::: Provided data
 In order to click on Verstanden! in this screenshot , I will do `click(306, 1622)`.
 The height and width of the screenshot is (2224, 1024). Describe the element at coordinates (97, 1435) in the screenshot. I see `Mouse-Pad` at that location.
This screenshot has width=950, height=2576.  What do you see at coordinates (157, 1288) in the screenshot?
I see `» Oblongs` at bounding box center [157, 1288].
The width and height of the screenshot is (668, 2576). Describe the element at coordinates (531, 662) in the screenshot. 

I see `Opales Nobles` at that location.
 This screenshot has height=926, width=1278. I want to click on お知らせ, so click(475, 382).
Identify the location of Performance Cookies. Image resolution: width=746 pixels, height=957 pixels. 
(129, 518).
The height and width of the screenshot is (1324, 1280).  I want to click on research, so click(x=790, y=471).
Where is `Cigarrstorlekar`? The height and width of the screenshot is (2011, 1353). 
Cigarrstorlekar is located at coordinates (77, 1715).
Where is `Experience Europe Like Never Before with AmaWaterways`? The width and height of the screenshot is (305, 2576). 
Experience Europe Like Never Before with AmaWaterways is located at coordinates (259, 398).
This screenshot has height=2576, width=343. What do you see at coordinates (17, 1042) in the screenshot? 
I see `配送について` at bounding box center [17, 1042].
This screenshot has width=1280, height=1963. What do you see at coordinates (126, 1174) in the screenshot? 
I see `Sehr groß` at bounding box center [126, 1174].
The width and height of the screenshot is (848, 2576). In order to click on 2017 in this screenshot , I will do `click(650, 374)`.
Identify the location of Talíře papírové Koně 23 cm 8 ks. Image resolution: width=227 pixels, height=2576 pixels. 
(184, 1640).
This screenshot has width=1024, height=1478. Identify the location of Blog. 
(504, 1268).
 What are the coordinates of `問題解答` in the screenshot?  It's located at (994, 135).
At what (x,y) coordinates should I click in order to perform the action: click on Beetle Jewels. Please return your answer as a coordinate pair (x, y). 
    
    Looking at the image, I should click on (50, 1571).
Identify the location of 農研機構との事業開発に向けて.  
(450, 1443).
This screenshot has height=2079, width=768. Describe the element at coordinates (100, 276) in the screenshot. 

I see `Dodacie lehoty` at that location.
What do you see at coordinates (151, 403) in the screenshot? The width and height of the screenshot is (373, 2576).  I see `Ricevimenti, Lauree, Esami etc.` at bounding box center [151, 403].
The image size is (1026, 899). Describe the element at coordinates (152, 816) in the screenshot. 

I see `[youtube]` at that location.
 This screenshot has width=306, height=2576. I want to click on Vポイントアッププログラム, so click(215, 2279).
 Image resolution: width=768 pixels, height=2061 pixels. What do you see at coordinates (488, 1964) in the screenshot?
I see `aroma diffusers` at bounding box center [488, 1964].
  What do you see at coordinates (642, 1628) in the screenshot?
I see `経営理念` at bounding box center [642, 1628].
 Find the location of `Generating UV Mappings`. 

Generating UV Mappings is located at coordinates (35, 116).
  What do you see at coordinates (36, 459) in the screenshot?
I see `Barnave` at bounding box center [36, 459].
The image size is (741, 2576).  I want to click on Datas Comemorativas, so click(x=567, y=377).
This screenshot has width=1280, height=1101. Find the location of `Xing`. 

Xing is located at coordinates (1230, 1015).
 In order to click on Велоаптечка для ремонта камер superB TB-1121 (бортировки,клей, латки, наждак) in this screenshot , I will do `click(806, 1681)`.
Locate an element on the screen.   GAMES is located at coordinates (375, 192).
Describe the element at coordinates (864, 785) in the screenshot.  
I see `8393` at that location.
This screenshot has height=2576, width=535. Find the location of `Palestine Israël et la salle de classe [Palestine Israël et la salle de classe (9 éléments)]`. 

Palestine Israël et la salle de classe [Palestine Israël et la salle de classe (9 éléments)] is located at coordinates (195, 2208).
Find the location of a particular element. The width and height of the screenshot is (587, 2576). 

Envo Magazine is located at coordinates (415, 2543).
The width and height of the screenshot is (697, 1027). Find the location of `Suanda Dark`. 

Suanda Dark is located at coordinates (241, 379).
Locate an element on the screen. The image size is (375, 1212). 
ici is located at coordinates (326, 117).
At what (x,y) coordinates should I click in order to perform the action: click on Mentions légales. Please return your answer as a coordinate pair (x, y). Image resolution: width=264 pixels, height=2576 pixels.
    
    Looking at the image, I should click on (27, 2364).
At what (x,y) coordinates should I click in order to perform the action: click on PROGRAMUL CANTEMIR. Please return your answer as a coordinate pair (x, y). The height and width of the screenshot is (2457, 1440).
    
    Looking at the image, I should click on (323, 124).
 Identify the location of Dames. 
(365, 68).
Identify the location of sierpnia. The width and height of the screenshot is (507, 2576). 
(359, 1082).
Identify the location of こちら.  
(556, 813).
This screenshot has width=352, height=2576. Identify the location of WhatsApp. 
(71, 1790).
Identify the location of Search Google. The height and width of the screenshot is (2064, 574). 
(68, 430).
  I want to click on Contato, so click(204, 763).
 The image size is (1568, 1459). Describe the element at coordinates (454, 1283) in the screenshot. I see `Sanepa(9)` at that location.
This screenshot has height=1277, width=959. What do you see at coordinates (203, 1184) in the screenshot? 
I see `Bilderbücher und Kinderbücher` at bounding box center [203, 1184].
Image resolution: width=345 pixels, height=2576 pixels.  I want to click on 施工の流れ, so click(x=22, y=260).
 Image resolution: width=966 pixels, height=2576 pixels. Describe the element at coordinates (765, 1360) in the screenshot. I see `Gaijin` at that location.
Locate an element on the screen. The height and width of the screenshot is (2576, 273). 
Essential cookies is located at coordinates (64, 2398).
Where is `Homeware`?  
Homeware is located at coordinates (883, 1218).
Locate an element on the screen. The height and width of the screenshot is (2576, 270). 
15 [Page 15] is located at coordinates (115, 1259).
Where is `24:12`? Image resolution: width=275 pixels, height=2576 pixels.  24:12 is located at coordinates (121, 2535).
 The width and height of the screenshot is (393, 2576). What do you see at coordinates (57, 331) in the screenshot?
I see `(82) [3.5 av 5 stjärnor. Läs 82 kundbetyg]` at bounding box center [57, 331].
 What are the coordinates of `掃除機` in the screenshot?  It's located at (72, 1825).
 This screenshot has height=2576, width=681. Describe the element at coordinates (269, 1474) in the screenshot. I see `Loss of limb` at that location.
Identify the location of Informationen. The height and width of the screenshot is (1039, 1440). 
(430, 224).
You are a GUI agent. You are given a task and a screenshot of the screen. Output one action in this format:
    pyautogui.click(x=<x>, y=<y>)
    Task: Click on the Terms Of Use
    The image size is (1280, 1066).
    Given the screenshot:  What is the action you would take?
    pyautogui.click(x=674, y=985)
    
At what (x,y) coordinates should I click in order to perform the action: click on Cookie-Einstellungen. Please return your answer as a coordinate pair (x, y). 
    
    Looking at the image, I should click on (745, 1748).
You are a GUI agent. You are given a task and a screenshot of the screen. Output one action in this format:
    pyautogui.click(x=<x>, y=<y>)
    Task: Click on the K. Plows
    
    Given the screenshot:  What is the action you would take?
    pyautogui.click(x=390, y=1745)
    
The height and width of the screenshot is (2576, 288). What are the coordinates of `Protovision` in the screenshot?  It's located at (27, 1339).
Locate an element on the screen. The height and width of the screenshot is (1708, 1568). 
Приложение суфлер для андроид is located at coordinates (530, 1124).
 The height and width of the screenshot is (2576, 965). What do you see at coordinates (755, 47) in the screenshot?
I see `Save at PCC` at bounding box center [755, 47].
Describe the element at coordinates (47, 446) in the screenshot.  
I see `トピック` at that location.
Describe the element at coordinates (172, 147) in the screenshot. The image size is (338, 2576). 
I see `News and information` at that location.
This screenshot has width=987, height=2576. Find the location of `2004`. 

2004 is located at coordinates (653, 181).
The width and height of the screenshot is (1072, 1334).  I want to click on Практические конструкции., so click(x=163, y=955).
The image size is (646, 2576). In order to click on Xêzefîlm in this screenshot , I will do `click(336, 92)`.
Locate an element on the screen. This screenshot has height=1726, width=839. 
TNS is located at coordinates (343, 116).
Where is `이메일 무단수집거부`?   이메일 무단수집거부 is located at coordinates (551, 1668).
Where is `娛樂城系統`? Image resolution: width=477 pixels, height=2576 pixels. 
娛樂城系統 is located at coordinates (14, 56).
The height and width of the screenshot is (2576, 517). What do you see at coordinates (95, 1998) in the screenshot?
::::::
**Given request**
Output, unchanged, the material above beginning at the line containing "Identify the location of sierpnia." and continuing through the line containing "(71, 1790).", both lines included.

**The response**
Identify the location of sierpnia. The width and height of the screenshot is (507, 2576). 
(359, 1082).
Identify the location of こちら.  
(556, 813).
This screenshot has width=352, height=2576. Identify the location of WhatsApp. 
(71, 1790).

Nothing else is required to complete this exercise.